When we encounter verbal altercations, it is important to stay calm and collected to avoid escalation and to preserve relationships with the person we are speaking with.
Below are five ways to defuse verbal altercations and turn them into healthy, constructive conversations.
1. Listen attentively and patiently
When we listen attentively and patiently, we show the other person that we value their thoughts and opinions. Avoid interrupting them while they are speaking and instead focus on understanding their perspective.
Pay attention to the nonverbal cues as well, such as their tone of voice and body language, to gather additional information and cues to how they are feeling. This approach can help prevent a confrontational tone and instead promote mutual communication and respect.
2. Avoid accusatory language or blaming statements
Avoid using accusatory language or blaming statements, such as “You always do this” or “You are at fault for this situation”.
Instead, try to use “I” statements, such as “I feel hurt” or “I don’t understand what is going on”. These statements allow you to express your thoughts and feelings without placing blame or seeming confrontational, which helps the other person be more open and receptive to your perspectives and insights.
3. Take a step back and try to empathize
If the conversation is becoming too heated, it may be helpful to take a step back and try to figure out why they might be feeling the way they do. Trying to empathize with the other person can help dissolve anger and tension.

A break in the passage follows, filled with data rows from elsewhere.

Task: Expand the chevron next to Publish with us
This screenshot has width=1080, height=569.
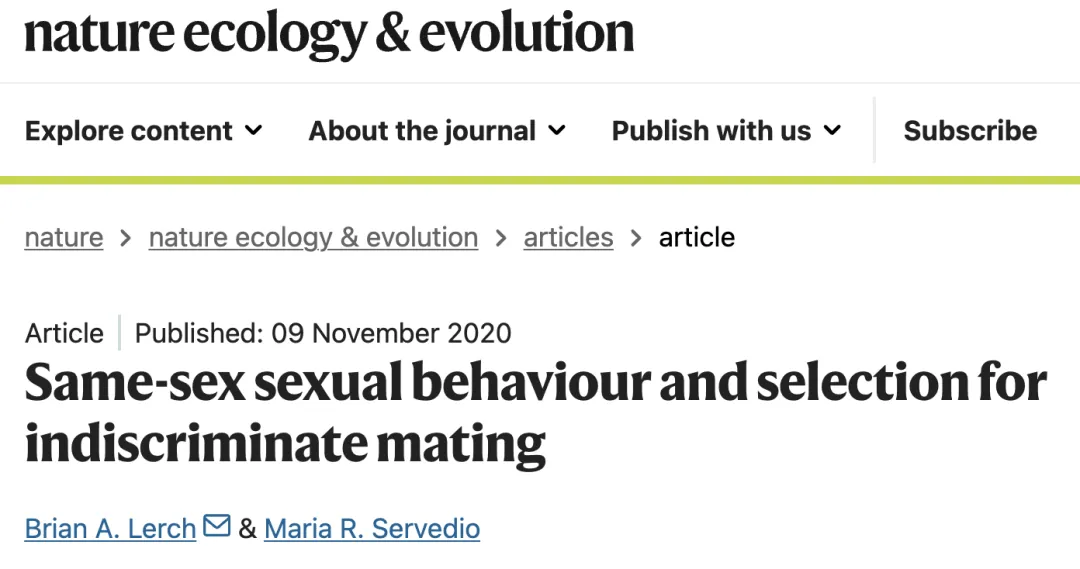Action: (832, 130)
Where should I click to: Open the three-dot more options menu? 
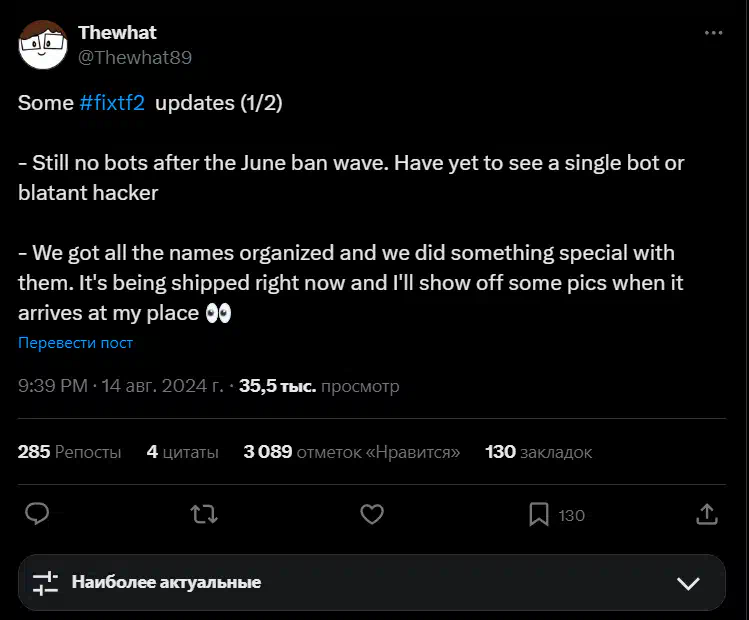[713, 33]

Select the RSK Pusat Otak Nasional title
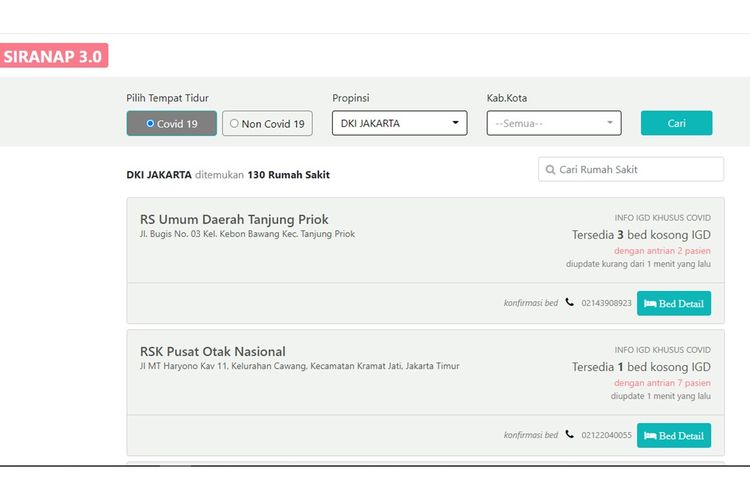(213, 351)
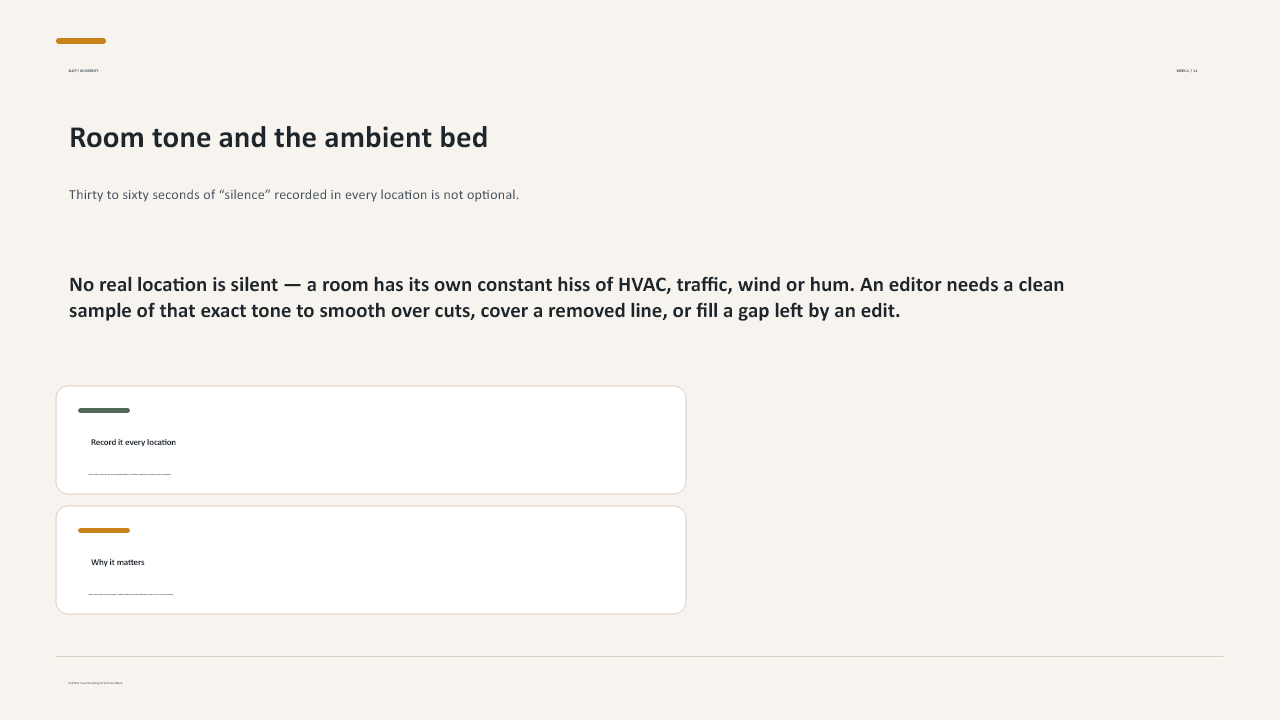Click the green accent bar in first card
The width and height of the screenshot is (1280, 720).
104,410
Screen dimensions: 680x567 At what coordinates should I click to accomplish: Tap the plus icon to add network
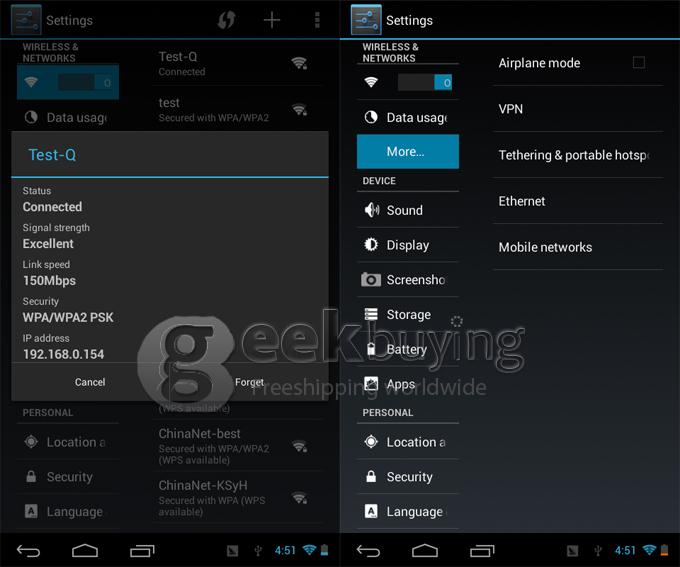[x=272, y=20]
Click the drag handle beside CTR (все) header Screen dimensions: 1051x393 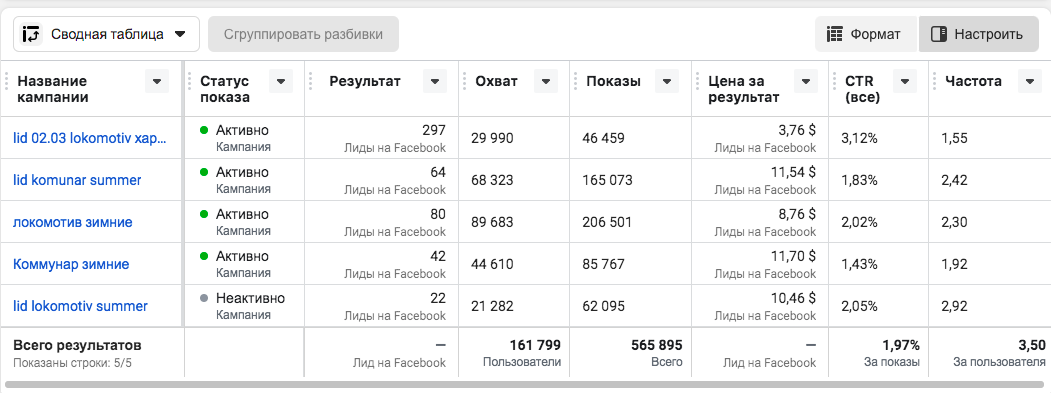pyautogui.click(x=835, y=82)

Ask open-ended questions, like “Can you tell me more information about the situation?” or “What do you think can help us resolve this conflict?” That way, they will feel heard and can understand the common goal of resolution instead of intensifying the argument.
4. Identify common goals
Try to find common goals or solutions that will benefit both parties involved. Identify areas where the two of you can compromise or work together on. This helps establish a mutual understanding and a foundation for finding a solution to the problem.

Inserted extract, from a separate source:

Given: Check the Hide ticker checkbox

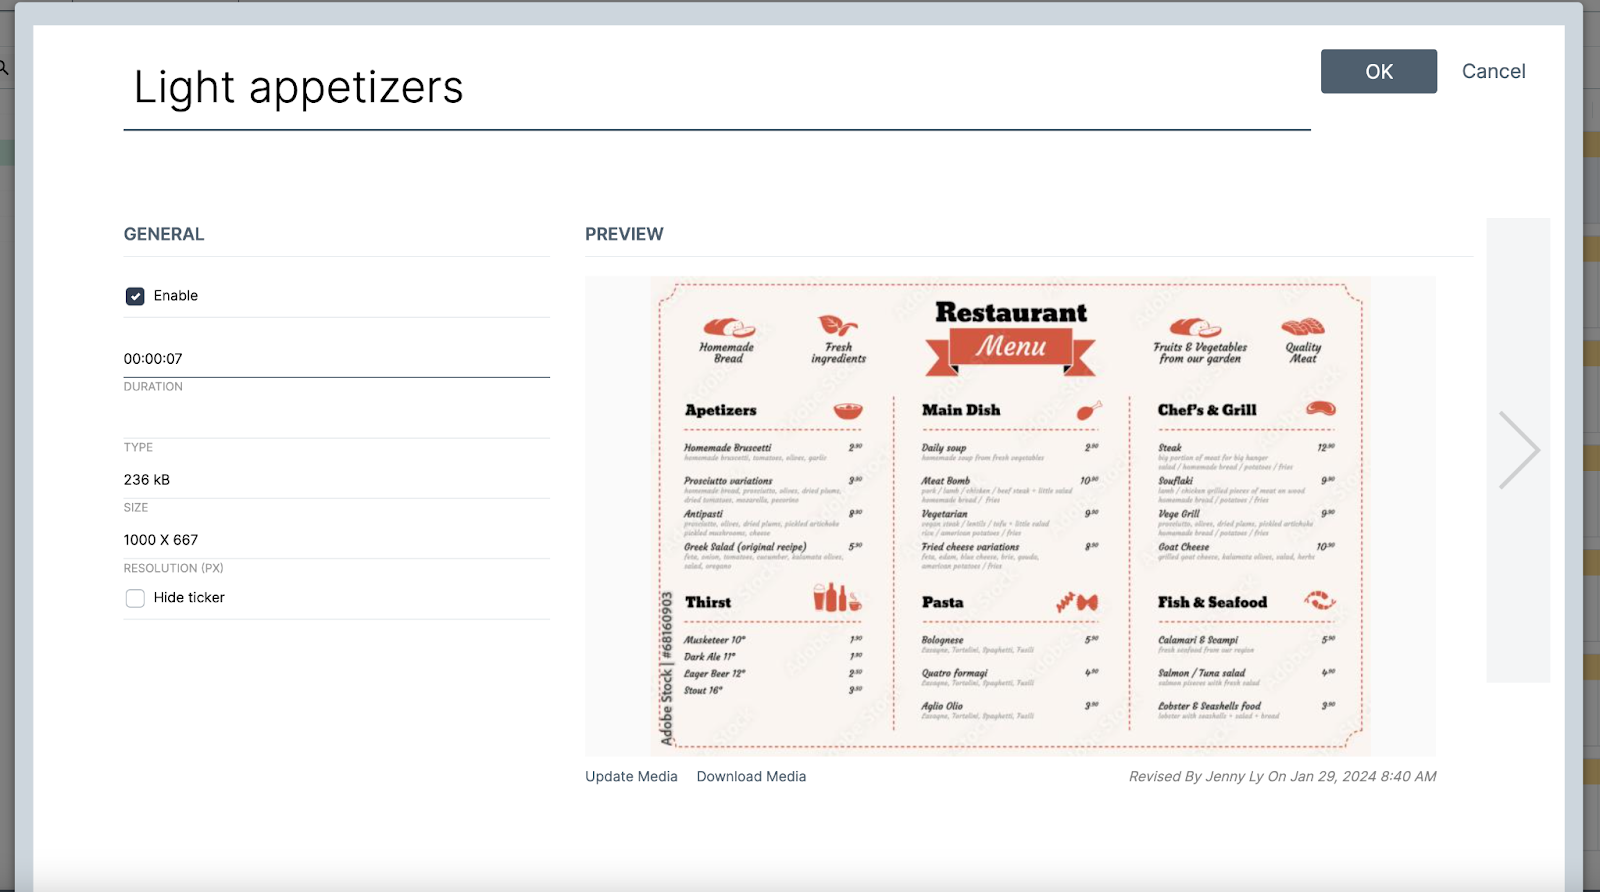Looking at the screenshot, I should 135,598.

Rephrase negative statements into positive ones to redirect the focus to what can be done to help the situation. For instance, instead of saying “I’m sorry you’re not happy”, say something like “What can we do to help make you happy?” or “Let’s look for a solution to this problem together”.
5. Know when to end a conversation
If a conversation becomes too tense or unproductive, it may be best to end the conversation and revisit it later. Patience is a hallmark of a successful conversationalist, even if the conversation does not yield immediate results.
Hence, we should always have the courage to seek a break, walk away from the conversation and revisit the topic when emotions have been defused. Instead of shutting them out completely, express that you are open to continuing the conversation but not at the moment. Remember, it is not a failure to walk away, but instead, it is a show of maturity to do so when necessary.